As many have noted, the way we do business has changed, certainly for the short term and likely also for the longer term. One fundamental and very visible adaptation is how we communicate, whether it’s with our colleagues, our clients, or, on the personal side, our friends and family. We are all seeking out new ways to connect with each other from a distance. For many client-facing businesses, we have seen a significant uptick in webex, webinars, video conferencing and other applications. While many are old hands in using technology to communicate, for others it may be less familiar. Here are seven tips to conducting a successful event.
1) One invitation is never enough. We are all being inundated with invitations to connect virtually right now. Once you’ve sent your initial invite, be prepared to send one or two follow-up reminder emails and perhaps follow up by phone. You’re likely to add quite a few attendees along the way.

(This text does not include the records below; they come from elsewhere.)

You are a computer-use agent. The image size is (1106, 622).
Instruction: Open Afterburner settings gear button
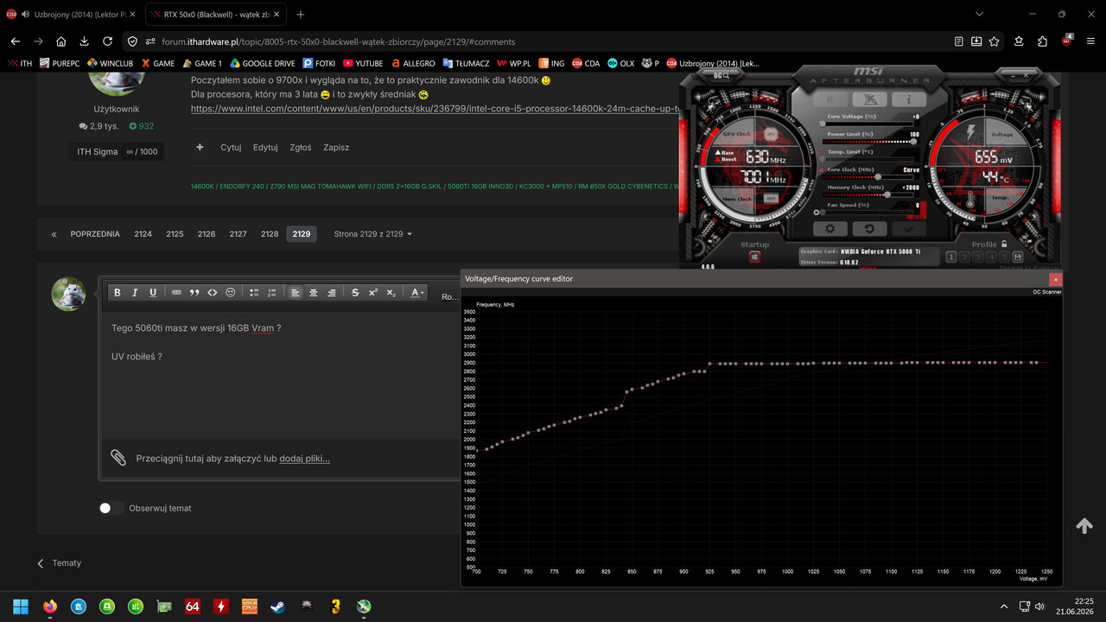coord(830,229)
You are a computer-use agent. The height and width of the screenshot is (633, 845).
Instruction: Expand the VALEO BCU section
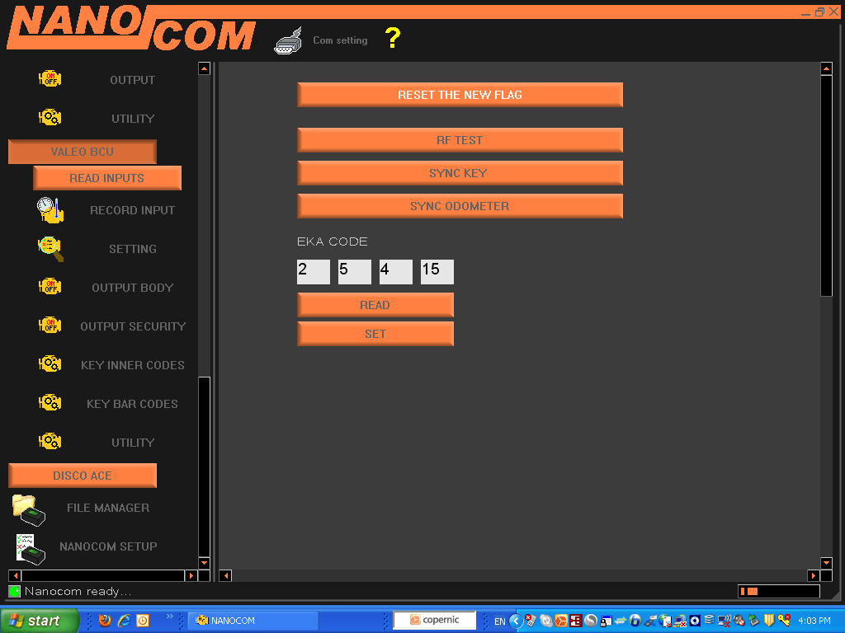(83, 152)
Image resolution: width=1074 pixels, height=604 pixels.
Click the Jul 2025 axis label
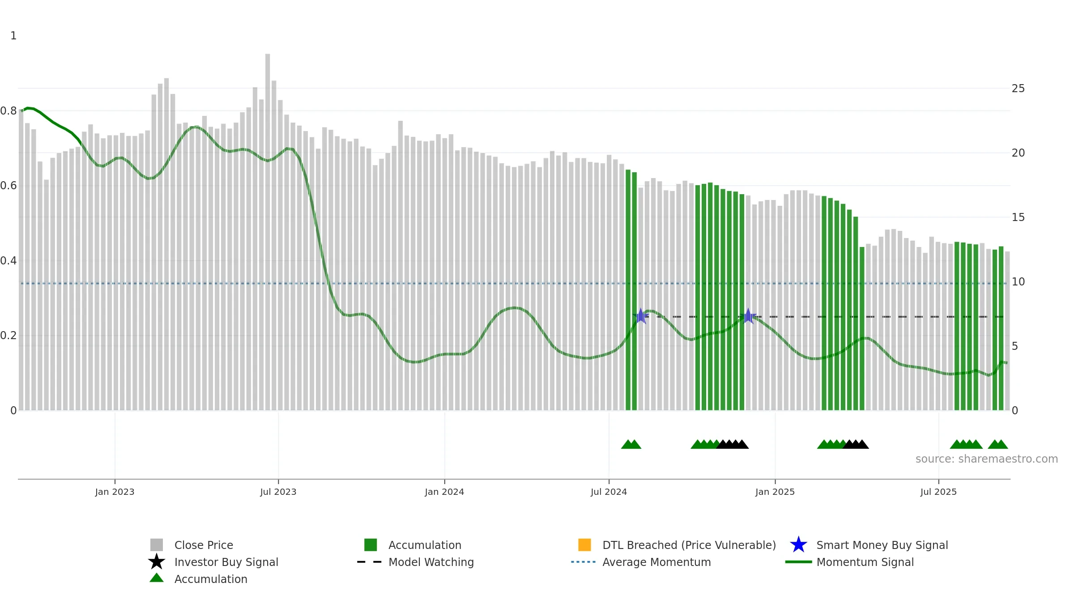(938, 492)
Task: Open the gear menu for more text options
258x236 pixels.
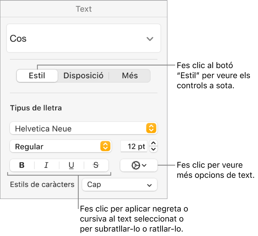Action: click(139, 166)
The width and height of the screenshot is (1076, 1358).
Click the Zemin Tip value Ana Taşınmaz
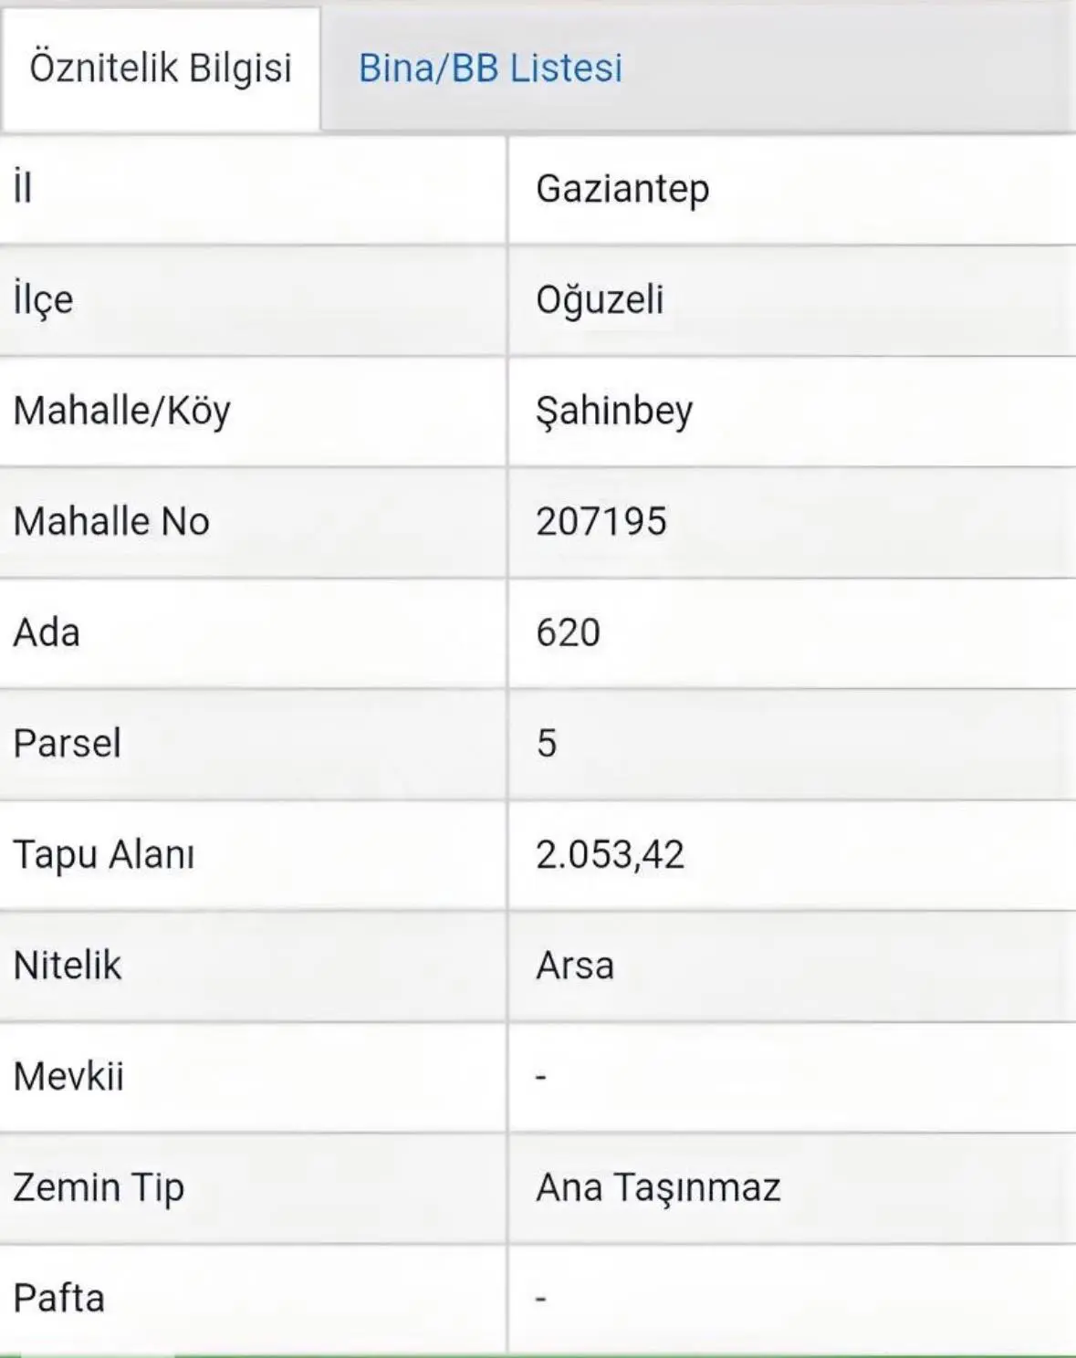click(658, 1188)
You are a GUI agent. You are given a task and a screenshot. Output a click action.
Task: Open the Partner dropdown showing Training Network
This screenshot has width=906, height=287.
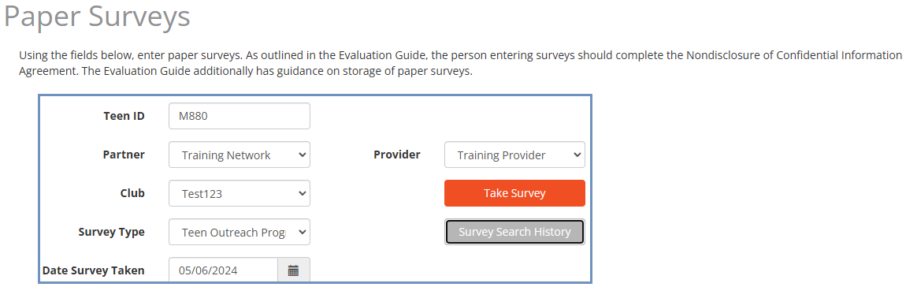pos(239,155)
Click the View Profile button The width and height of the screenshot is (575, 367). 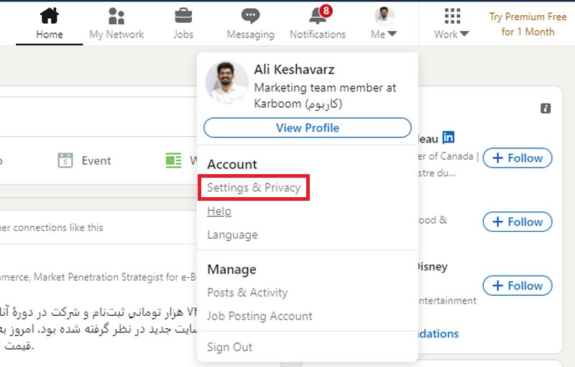(x=307, y=128)
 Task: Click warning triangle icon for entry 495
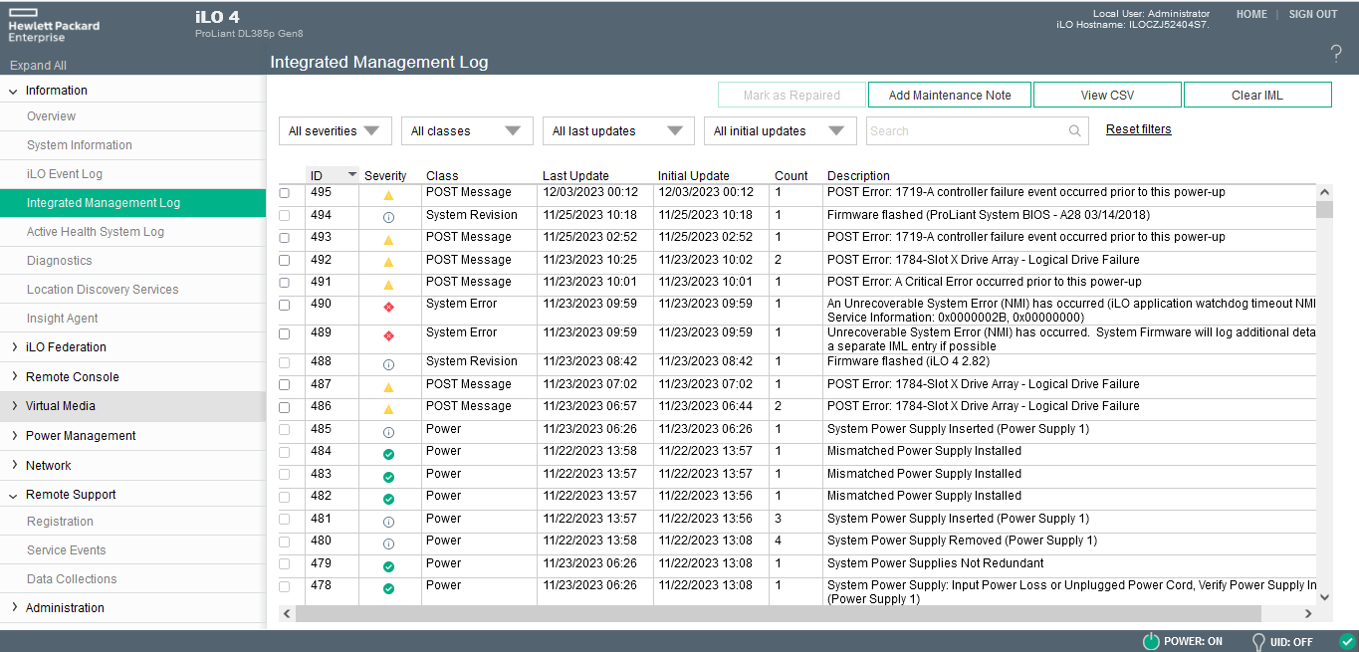(x=388, y=195)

2) Be prepared. While it may sound like speakers are presenting spontaneously, that is rarely, if ever, the case. Decide ahead of time what you want to say and put together speakers’ notes. In this fast-changing environment, though, be ready to adapt them along the way.
3) Change it up. Similar to in-person meetings, one person presenting for 20 to 30 minutes may not keep your attendees’ attention. Have two or three individuals speaking, but make sure each person has a specific topic on which to speak.
4) Practice makes perfect. Make sure you are familiar with whichever application you are using and that your presenter(s) are comfortable speaking. Have at least one “rehearsal,” but optimally two or three. This gives you a chance to work out any kinks, practice handing off being the presenter and helps everyone feel confident on the actual “show” day.
5) Honesty really is the best policy. This is a tough time, and human instinct is to try to make people feel better. However, your clients have access to all of the real and not-so-real news that you do. They want your honest view on what’s taking place and what you are doing in response.
6) Ask the tough questions. Chances are you’ve been talking to your clients regularly during this time and some common themes and questions have arisen. Have some feeder questions around those topics ready, just in case you don’t get live questions.
7) Always say thank you! It’s a stressful time, with many things competing for one’s attention. Show appreciation for the fact that your attendees took time out of their day to listen to what your firm had to say. For those that were unable to attend the event live, give them the option to watch/listen post-event (most, if not all, meeting applications have the option to record events) or contact you directly for a synopsis of what you covered.